彼女は互いの一族が決めた許嫁。結婚して子供を産むことが使命だ。国を出る旅など許されない。
たとえ俺よりイリセに心を奪われていても。
同じことを、イリセが辛そうな顔でソフィアに諭していた。彼もわかっているのだ。
俺はその場を去ろうとした。最後にソフィアの横顔をちらりと見る。
彼女の瞳から一筋の涙がこぼれ落ちたところだった。
ふと、思いついたことがあった。
――もし、婚約が解消されればどうだろう?
俺がいなくなれば、彼女の願いは叶うのでは。
王位も兄が継ぐ。
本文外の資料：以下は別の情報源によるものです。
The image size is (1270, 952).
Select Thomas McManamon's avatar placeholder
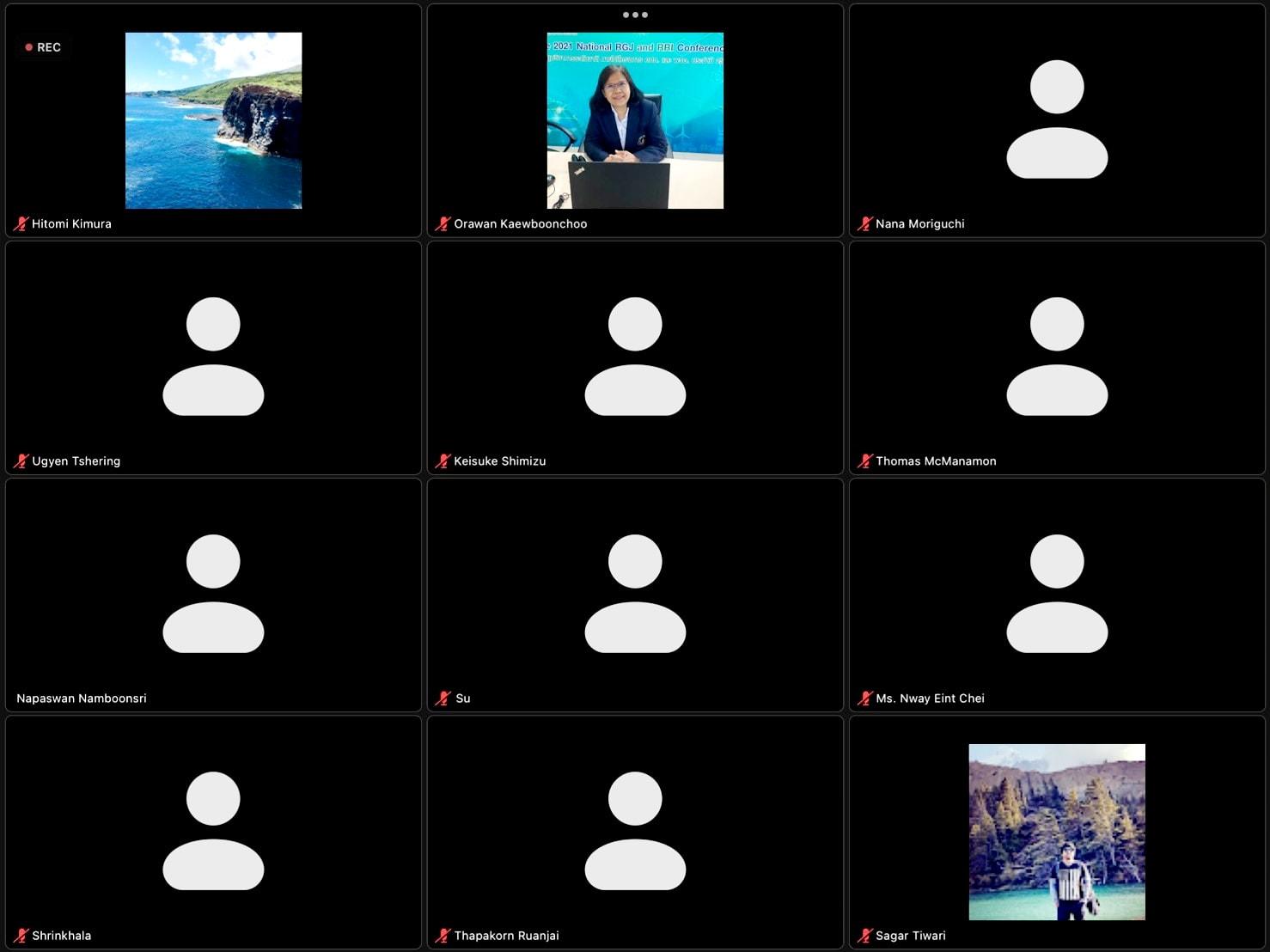(1057, 357)
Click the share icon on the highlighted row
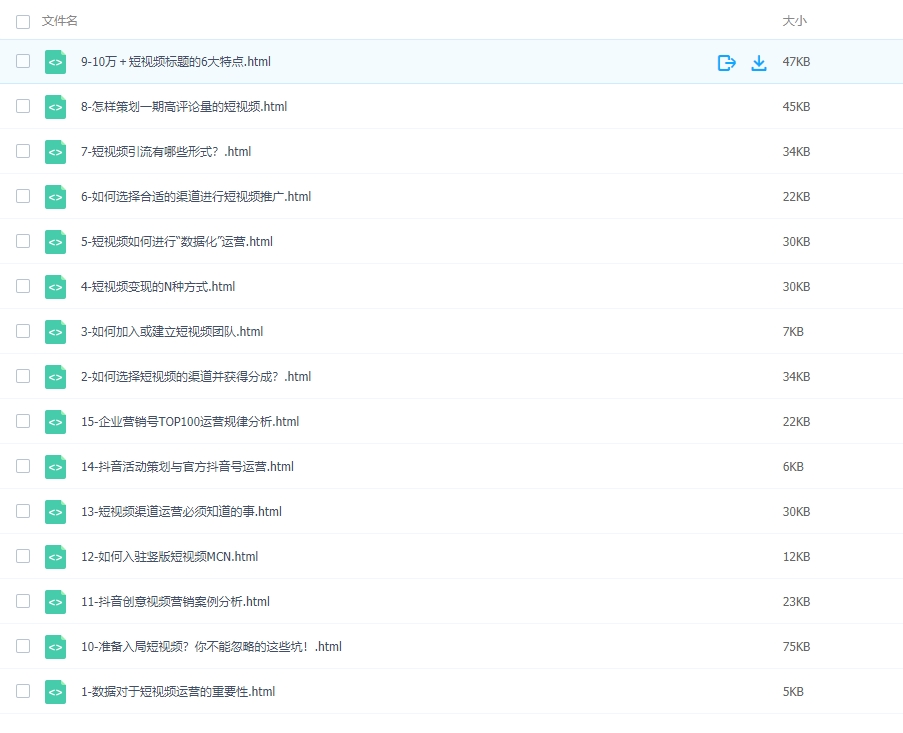903x733 pixels. [725, 61]
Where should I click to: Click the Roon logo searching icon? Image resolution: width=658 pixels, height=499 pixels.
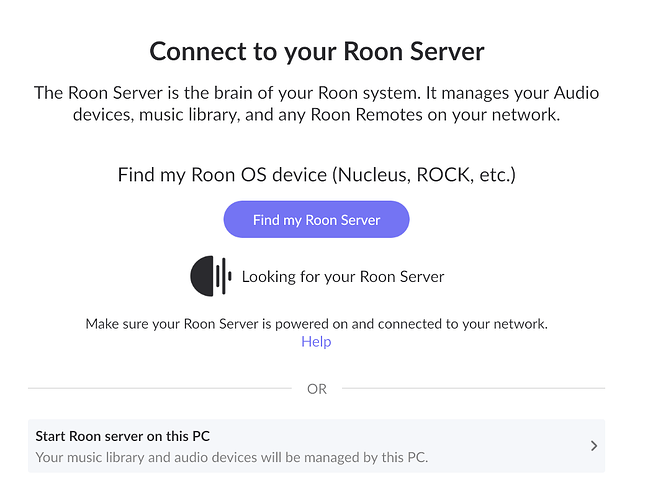[211, 276]
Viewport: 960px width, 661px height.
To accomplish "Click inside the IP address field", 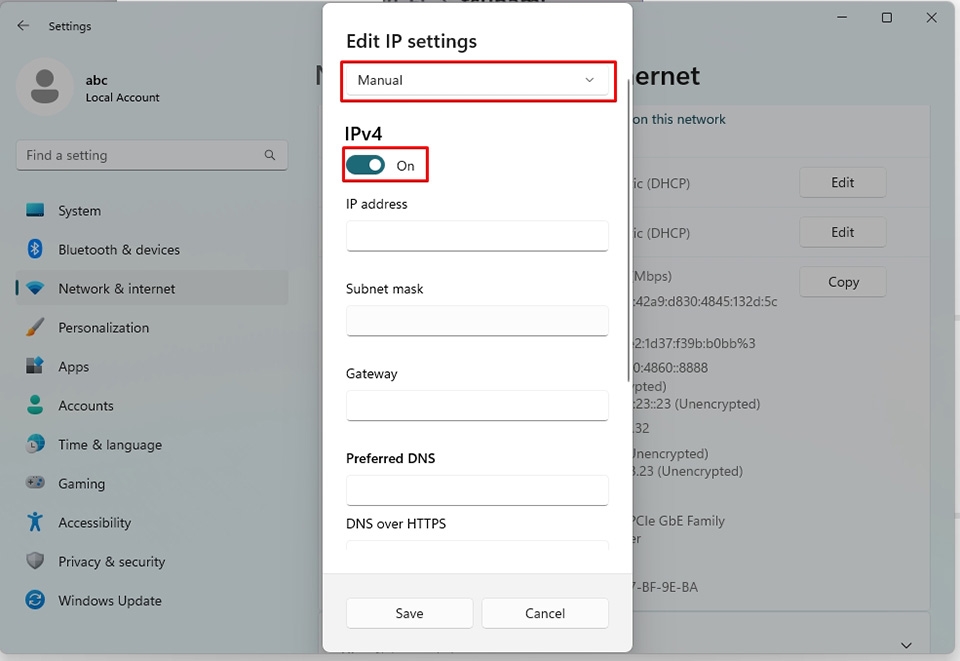I will pos(477,236).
母も幼い頃に亡くし、着る物もふるまいも妻も、何もかも道筋が決まった人生。
だが、失態を犯して国から消えたら誰も追ってこない。
自由になれる。
そして、王族はエルフ族の姫に謝罪する。そこでソフィアが、イリセと旅に出る許可を求めれば――。
それはソフィアと俺自身を救う、妙案に思えた。
そして俺はやり遂げた。
イリセとの決闘で負け、卑怯な手を使ったと噂を流し、婚約解消。周囲からの非難は凄まじいものがあり、さすがに辛かった。全く違う表情を向けられるようになった。しかし二人のためにも後にはひけなかった。
俺は城を抜け出して身を隠し、港で適当な船に乗り込んだ。
難破したのは予想外だったが、こうして新しい人生を手に入れた。未練はない。